**DATA FOR THIS TASK**
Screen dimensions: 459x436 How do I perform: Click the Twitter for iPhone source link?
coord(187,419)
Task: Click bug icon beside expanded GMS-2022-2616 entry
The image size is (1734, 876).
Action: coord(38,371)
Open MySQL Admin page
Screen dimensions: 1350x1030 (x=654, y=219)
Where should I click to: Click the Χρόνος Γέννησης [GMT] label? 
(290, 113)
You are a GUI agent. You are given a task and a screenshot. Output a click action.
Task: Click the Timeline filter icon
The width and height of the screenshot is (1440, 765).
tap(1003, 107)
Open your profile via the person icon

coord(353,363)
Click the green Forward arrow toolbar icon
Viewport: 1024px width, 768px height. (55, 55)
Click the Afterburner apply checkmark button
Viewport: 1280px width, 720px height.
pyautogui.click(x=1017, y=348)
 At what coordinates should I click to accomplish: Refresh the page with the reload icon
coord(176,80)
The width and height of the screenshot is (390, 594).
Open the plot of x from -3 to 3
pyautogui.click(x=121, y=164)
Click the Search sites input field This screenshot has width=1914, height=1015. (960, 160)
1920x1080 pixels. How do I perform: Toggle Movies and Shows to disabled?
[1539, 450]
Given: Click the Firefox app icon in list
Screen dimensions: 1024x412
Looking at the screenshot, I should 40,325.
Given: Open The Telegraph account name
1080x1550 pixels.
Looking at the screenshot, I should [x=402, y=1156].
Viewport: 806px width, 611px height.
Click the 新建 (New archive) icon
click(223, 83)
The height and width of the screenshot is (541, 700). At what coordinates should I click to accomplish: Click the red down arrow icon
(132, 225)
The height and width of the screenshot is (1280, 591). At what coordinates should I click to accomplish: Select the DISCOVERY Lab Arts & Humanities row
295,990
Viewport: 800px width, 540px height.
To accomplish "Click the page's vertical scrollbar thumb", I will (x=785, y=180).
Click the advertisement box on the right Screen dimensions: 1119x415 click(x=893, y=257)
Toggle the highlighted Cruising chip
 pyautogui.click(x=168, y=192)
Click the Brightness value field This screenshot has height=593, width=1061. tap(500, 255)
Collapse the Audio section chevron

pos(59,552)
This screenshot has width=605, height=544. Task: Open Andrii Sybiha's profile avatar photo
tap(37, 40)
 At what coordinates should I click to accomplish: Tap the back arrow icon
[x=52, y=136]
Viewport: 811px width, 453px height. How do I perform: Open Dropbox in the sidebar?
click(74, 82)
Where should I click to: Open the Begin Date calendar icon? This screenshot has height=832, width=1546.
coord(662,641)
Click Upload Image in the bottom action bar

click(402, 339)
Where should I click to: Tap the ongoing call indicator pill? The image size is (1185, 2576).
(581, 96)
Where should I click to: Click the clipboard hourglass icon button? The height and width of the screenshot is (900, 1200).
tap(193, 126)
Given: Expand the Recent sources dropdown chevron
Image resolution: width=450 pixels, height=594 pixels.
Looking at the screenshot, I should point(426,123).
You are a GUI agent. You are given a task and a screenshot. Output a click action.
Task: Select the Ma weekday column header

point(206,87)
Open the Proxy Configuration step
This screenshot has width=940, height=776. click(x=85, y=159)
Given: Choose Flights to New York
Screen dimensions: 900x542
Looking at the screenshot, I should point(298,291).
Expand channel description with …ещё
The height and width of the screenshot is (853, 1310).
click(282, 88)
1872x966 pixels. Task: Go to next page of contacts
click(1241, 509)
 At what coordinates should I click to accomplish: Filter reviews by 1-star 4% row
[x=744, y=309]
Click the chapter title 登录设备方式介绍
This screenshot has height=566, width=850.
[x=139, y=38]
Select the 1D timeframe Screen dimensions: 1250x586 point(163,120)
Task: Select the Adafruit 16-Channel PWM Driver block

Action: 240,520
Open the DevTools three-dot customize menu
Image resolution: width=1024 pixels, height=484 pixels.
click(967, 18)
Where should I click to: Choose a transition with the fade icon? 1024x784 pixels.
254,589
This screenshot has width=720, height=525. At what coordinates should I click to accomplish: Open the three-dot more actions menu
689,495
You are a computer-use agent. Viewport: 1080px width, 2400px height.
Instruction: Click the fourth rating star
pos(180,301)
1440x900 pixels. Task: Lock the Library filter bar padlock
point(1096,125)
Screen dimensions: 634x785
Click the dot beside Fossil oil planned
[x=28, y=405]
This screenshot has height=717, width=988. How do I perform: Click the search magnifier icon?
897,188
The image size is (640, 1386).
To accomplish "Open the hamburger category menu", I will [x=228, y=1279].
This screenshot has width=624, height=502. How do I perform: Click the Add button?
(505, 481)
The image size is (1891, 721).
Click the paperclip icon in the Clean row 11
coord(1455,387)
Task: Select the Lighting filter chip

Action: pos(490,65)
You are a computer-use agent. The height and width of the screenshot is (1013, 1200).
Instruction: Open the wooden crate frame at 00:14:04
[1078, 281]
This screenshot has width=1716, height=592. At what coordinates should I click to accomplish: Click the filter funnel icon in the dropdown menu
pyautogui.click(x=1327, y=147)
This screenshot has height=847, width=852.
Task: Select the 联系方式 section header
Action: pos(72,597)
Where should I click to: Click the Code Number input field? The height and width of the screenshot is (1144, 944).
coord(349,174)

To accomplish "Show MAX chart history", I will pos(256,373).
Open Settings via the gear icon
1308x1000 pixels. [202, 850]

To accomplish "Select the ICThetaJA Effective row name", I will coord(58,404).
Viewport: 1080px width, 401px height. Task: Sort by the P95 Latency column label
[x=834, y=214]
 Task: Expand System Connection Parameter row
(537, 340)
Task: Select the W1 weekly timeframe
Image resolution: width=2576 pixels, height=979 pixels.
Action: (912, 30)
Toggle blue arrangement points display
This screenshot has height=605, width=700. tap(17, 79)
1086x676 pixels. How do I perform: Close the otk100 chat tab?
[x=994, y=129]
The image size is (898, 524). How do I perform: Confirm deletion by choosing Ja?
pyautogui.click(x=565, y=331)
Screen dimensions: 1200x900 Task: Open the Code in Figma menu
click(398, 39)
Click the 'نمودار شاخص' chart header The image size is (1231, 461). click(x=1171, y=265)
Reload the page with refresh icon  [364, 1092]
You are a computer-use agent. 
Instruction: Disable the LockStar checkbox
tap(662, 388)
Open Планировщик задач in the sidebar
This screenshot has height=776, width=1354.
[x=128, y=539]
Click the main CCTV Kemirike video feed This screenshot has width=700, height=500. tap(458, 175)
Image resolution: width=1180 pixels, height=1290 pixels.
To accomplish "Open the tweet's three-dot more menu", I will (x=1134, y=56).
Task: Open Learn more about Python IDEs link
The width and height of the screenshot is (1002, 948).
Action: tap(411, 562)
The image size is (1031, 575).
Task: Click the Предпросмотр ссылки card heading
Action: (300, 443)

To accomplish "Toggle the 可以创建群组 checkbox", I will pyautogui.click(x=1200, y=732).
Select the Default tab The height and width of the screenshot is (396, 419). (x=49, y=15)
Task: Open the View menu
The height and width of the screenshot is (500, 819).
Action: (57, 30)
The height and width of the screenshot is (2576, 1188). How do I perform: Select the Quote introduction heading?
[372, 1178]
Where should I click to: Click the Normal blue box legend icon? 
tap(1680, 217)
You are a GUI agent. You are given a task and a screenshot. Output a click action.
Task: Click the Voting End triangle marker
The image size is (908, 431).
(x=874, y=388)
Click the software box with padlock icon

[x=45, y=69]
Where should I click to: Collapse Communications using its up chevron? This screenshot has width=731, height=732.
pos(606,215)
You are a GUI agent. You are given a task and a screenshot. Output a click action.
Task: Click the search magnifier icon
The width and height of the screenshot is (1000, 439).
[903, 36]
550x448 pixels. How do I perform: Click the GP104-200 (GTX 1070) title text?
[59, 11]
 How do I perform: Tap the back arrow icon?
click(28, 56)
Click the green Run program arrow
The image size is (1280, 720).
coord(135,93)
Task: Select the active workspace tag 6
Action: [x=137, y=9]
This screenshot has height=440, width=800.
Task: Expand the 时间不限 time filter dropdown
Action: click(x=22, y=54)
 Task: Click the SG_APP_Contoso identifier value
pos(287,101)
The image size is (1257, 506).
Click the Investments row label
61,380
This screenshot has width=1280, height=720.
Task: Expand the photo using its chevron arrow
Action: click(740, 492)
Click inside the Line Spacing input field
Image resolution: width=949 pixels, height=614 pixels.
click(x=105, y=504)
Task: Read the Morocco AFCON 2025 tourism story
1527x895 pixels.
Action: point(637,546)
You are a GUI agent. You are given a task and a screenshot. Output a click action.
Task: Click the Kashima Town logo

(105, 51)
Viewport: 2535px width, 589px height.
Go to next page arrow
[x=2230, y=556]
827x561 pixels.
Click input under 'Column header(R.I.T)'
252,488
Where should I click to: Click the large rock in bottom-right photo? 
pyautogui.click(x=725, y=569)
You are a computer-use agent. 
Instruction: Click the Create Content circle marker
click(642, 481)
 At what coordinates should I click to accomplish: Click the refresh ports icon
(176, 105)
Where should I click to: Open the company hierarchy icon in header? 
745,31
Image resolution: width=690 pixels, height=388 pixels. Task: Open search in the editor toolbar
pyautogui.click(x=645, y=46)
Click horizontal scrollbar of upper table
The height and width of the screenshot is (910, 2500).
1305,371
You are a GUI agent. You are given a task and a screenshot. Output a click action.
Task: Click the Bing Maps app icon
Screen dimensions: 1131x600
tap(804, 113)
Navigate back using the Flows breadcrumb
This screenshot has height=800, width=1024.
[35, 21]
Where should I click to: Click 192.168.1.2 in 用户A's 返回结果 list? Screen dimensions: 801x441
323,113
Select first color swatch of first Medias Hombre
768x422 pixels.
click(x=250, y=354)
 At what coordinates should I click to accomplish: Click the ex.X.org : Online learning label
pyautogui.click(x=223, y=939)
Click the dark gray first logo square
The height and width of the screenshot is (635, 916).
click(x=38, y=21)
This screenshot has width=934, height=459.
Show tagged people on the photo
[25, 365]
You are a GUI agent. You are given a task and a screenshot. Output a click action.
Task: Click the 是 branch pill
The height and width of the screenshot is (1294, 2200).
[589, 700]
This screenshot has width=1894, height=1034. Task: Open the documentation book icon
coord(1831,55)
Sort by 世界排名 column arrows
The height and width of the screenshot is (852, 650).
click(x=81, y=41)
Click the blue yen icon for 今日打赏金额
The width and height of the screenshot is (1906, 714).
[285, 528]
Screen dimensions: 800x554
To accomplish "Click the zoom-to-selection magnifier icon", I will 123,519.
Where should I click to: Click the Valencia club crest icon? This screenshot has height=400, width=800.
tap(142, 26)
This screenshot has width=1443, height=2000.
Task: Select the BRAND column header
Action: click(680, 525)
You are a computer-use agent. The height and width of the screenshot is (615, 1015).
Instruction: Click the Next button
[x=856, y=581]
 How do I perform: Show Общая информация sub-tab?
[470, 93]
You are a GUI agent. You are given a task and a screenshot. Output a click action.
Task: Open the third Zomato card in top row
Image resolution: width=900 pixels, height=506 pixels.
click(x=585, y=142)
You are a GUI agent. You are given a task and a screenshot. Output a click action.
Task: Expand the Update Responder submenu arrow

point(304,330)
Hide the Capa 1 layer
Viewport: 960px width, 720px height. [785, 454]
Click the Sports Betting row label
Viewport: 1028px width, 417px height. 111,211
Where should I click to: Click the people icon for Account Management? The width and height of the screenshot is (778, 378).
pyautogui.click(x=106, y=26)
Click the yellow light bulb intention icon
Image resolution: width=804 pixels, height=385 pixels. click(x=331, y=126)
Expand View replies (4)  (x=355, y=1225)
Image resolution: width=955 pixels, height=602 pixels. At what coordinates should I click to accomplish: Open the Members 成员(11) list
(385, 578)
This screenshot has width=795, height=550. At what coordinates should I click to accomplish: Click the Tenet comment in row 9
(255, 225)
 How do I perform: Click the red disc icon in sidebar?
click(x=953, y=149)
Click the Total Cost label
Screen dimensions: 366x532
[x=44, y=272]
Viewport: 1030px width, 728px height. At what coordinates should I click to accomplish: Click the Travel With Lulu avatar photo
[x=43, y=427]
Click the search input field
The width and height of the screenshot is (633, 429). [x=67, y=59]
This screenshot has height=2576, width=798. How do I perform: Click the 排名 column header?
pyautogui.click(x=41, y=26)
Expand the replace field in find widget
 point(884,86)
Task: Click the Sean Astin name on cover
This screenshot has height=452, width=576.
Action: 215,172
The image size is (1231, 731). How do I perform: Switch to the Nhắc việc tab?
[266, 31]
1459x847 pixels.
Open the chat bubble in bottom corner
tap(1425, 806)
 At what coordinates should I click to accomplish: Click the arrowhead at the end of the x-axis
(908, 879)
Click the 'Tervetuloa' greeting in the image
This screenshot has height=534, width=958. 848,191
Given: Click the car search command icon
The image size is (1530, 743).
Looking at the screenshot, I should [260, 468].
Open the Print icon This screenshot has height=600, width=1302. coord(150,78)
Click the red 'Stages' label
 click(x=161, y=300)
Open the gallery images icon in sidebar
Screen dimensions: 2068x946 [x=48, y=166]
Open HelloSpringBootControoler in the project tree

**REQUIREMENT**
Look through the entries above; find each line with the word "timeframe" and copy it.

**ANSWER TO THIS PROBLEM**
Select the 1D timeframe Screen dimensions: 1250x586 point(163,120)
Task: Select the W1 weekly timeframe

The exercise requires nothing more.